When the server reads the content of the user table, it sorts the records based on the values in the Host and User columns, and the Host values play a decisive role (the same Host values are listed together, and then sort by User value ). However, sorting is not a lexicographical order (sort by words), but partial. Remember that literal words take precedence over patterns. This means that if you are connecting to the server from client.your.net and the Host has two values: client.your.net and % .your.net, select first. Similarly, % .your.net takes precedence over %. net and then %. This is also true for IP address matching.

In a word, the more specific, the higher the priority. See the examples in the appendix.

2.3 avoid table authorization risks
This section describes some preventive measures during your authorization and the risks arising from the selection of unknown values. Generally, you need to grant the superuser permission in a very stingy way, that is, do not enable the permissions in the user table entries, but use other authorization tables, to restrict user permissions to databases, tables, or columns. Permissions in the user table allow operations on your server or access any table in any database.

Do not grant permissions on the mysql database. A user with the permission to include the authorized table database may modify the table to obtain the permission for any other database. Granting the permission to allow a user to modify a mysql database table actually grants the user a global GRANT permission. If you can directly modify a table, it is equivalent to issuing any GRANT statement you can imagine.

FILE Permission is especially dangerous. Do not authorize it easily. The following is what a person with FILE permissions can do:

Create table etc_passwd (pwd_entry TEXT );
Load data infile "/etc/passwd" into TABLE etc_passwd;
SELECT * FROM etc_passwd;

After these statements are issued, the user has the content of your password file. In fact, the content of any publicly readable FILE on the server can be accessed by users with FILE permissions through the network.

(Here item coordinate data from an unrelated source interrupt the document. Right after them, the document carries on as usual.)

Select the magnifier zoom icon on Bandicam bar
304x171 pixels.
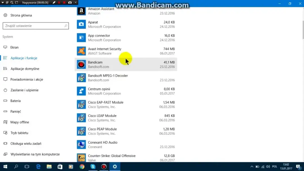[12, 3]
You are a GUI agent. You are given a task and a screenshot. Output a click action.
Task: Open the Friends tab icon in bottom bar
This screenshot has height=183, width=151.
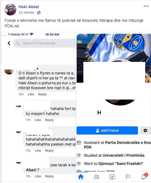tap(96, 177)
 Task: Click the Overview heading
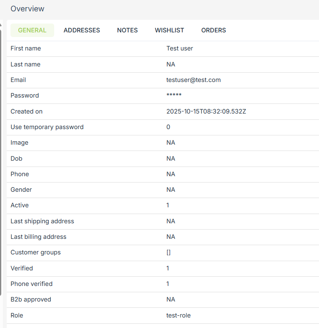pos(27,9)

The FILE Permission can also be exploited to harm databases on the system that do not have enough permission to set FILE permissions. This is why you should set the data directory to be read only by the server. If the files corresponding to the database table can be read by anyone, not only the users of the user server account can read them, but any users with FILE permissions can also connect to and read them through the network. The following shows the process:

Create a table with a LONGBLOB column:
USER test;
Create table tmp (B LONGBLOB );

Use this table to read the contents of each database table file you want to steal, and then write the table content to a file in your own database:

Load data infile "./other_db/x. frm" into table tmp
Fields escaped by "" lines terminated "";
SELECT * FROM tmp into outfile "y. frm"
Fields escaped by "" lines terminated "";
Delete from tmp;
Load data infile "./other_db/x. ISD" into table tmp
Fields escaped by "" lines terminated "";
SELECT * FROM tmp into outfile "y. ISD"
Fields escaped by "" lines terminated "";
Delete from tmp;
Load data infile "./other_db/x. ISM" into table tmp
Fields escaped by "" lines terminated "";
SELECT * FROM tmp into outfile "y. ISM"
Now you have a new table y that contains other_db.x and you have full access to it.
To avoid attacks in the same way, set the permissions on your data directory based on the commands in "first-part internal security-protect your data directory. You can also use the -- skip-show-database option when starting the server to restrict the use of show databases and show tables for DATABASES with no access permissions. This helps prevent users from finding information about databases and tables that they cannot access.

The ALTER permission can be used in an unwanted way. Suppose you want user1 to access table1 but not tables2. A user with the ALTER permission can use alter table to rename table2 to table1.

Beware of GRANT permissions. Two users with different permissions but with GRANT permissions can make their rights more powerful.